- [WHAT THE TASK ASKS]
Report back every line below that carries the word "will".
(SUPPLIED INFORMATION)
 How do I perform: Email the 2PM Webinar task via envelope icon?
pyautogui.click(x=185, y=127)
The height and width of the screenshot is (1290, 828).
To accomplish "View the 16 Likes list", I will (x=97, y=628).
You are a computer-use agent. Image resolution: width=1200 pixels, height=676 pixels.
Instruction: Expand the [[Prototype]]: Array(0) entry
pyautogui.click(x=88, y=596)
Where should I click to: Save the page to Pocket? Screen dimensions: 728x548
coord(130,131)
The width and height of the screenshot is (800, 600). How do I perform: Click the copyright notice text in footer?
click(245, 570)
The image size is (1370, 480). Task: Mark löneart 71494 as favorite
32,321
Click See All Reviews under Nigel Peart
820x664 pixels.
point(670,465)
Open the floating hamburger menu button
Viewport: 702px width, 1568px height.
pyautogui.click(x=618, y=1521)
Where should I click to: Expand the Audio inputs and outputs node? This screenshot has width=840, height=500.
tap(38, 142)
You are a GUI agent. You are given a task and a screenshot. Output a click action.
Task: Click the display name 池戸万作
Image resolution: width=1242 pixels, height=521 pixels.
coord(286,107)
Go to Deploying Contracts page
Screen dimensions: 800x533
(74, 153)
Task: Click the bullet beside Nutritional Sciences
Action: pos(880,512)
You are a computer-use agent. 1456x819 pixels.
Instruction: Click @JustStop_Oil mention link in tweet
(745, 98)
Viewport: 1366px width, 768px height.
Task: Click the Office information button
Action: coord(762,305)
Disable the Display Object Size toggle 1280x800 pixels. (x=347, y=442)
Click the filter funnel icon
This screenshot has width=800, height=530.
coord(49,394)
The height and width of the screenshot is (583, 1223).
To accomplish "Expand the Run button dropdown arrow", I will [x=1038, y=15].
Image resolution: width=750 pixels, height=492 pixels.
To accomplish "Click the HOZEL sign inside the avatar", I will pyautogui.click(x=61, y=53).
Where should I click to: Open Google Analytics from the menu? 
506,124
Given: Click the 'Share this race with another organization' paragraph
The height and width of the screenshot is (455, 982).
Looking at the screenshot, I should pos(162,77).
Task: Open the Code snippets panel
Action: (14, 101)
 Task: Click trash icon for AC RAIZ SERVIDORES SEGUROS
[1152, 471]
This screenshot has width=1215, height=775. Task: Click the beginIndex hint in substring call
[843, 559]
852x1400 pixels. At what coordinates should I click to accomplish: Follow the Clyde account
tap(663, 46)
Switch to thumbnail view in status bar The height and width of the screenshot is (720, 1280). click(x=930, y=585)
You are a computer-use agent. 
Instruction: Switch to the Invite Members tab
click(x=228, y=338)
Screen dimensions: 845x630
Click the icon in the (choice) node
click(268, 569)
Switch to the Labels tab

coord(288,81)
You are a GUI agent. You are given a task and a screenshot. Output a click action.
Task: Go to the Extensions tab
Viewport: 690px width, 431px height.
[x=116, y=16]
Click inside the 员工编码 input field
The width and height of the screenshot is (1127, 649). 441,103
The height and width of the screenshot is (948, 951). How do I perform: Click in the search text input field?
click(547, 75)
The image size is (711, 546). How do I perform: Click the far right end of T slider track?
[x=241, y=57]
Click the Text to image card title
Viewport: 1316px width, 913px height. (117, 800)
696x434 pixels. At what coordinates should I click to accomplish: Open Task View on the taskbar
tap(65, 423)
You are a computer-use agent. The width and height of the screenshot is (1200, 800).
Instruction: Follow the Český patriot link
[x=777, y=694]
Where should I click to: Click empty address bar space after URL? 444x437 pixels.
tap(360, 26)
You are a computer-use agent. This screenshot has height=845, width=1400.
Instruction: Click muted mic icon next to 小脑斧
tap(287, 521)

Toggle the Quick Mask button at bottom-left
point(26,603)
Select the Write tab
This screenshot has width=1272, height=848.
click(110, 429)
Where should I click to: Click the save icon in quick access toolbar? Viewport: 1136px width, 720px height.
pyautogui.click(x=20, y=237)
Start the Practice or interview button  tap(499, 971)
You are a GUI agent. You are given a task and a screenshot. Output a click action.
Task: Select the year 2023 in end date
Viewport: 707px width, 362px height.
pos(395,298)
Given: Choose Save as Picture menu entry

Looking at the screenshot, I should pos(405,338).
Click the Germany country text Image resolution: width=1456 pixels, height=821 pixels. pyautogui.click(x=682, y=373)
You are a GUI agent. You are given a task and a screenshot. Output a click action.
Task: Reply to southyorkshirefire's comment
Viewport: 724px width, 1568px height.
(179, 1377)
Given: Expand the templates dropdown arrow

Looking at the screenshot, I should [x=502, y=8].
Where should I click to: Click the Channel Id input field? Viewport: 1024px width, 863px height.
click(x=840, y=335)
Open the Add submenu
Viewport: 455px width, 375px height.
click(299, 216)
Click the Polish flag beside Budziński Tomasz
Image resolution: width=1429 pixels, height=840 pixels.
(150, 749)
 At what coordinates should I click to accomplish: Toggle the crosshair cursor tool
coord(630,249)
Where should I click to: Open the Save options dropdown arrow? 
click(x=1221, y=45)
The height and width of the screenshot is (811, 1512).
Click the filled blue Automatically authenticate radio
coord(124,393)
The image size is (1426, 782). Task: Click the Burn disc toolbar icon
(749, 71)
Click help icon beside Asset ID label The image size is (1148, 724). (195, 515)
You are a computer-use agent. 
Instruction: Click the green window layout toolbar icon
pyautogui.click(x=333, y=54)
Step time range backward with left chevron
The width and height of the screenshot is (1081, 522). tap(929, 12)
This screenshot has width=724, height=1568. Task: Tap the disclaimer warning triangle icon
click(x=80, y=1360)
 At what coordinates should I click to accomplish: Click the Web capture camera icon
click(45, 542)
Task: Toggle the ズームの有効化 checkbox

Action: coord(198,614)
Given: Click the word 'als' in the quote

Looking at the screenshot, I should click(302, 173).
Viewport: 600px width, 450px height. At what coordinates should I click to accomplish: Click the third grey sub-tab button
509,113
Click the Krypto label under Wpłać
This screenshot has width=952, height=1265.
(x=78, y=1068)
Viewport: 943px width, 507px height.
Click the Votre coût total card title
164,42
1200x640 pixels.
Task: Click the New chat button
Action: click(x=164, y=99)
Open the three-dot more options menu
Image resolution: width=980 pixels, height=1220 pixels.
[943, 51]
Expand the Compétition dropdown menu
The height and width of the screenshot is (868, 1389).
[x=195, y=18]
(End SUPPLIED INFORMATION)
- [SOLUTION TO THIS EXERCISE]
To accomplish "View the 16 Likes list", I will (x=97, y=628).
To accomplish "Expand the Run button dropdown arrow", I will [x=1038, y=15].
To accomplish "Click the HOZEL sign inside the avatar", I will pyautogui.click(x=61, y=53).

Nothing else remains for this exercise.